Why does Iterator::inspect in Rust behave weirdly when applying take?

Question

I came across the following Rust-snippet (here):

fn main() {
    let foo = (0..100)
    .skip(2)
    .inspect(|x| { dbg!(x); })
    .take(5)
    .collect::<Vec<u32>>();

    dbg!(foo);
}

Upon first sight, I assumed inspect to print all values according to the range (2..100). Further, I assumed the final result in foo to be [2, 3, 4, 5, 6].

While the latter was true, the same numbers were also printed by inspect, missing everyhing in (7..100):

[src/main.rs:4:20] x = 2
[src/main.rs:4:20] x = 3
[src/main.rs:4:20] x = 4
[src/main.rs:4:20] x = 5
[src/main.rs:4:20] x = 6
[src/main.rs:8:5] foo = [
    2,
    3,
    4,
    5,
    6,
]

I thought the purpose of inspect was mainly for debugging and error handling reasons, as stated in the documentation, but I think this behavior is contradictionary to this idea, isn't it?

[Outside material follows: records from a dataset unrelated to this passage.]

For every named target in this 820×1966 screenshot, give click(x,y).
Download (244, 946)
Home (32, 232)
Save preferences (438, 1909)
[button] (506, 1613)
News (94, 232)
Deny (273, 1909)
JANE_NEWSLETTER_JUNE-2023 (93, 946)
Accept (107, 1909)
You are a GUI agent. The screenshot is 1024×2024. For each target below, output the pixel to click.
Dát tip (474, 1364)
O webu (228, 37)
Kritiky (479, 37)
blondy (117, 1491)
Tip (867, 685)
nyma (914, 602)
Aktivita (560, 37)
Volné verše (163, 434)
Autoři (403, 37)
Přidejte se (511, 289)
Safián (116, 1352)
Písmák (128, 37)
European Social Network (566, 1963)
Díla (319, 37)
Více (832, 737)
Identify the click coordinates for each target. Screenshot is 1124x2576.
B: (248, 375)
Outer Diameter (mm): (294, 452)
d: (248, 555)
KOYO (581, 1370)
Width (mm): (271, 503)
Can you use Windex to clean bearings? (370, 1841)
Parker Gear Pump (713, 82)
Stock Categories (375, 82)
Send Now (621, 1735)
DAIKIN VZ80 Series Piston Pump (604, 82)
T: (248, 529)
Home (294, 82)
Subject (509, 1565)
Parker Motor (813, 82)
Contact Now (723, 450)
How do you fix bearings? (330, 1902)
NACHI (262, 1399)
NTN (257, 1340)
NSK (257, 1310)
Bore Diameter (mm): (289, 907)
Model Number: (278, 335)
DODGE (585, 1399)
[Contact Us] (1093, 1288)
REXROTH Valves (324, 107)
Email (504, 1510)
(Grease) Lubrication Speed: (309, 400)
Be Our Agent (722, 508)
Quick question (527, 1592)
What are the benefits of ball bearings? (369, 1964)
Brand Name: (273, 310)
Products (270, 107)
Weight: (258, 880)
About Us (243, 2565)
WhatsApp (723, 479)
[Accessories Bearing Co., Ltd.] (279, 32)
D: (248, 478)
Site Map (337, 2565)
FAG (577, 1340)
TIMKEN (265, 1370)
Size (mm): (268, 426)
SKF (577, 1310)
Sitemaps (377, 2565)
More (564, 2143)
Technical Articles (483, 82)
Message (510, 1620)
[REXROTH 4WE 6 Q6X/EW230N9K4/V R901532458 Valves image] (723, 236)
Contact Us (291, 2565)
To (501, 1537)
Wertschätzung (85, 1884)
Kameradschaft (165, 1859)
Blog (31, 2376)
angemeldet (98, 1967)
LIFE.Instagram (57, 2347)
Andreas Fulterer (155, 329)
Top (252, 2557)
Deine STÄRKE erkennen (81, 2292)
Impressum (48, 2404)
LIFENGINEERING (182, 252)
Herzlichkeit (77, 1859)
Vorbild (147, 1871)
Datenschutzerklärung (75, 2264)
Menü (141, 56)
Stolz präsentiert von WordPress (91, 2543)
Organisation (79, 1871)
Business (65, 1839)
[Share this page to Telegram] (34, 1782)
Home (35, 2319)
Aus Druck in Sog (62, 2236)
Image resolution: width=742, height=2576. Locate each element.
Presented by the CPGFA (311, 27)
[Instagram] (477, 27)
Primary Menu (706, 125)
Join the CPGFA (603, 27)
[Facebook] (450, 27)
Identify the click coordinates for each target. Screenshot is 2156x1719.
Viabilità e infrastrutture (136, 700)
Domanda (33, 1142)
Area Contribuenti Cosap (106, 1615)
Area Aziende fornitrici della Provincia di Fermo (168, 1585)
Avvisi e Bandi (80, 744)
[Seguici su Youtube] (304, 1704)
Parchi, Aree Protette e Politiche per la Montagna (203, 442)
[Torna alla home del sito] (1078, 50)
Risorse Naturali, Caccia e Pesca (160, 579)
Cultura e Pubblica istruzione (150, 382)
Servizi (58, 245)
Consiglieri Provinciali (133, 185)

Further, when changing the code to inspect the iterator right after it was created, the behavior of inspect is even more counterintuitive - starting at 0 but ending at 7:

fn main() {
    let foo = (0..100).into_iter()
    .inspect(|x| { dbg!(x); })
    .skip(2)
    .take(5)
    .collect::<Vec<u32>>();

    dbg!(foo);
}

[src/main.rs:3:20] x = 0
[src/main.rs:3:20] x = 1
[src/main.rs:3:20] x = 2
[src/main.rs:3:20] x = 3
[src/main.rs:3:20] x = 4
[src/main.rs:3:20] x = 5
[src/main.rs:3:20] x = 6
[src/main.rs:8:5] foo = [
    2,
    3,
    4,
    5,
    6,
]

I know that Iterators in Rust are lazy and I've heard that such chains are also optimized by the compiler, but why is this also true when using inspect?

Answer 1

.take() will consume five elements.
This means that the previous stage will have to emit these five elements, nothing more, in order to satisfy .take().
Inspecting what happens between .skip() and .take(), we will see the five needed elements (if so many can be produced beforehand).

However, .skip() will have to consume three elements in order to be able to emit the first which will be consumed by take(); thus .skip() will have to consume seven elements.
Inspecting what happens before .skip(), we will see the seven needed elements (if so many can be produced beforehand).

The range (0..100) could produce many more elements than the seven that are expected by the following stages, but it does not have to.
This is the purpose of lazy iterators: produce only what is needed by the following stages, only when it is actually needed by the following stages.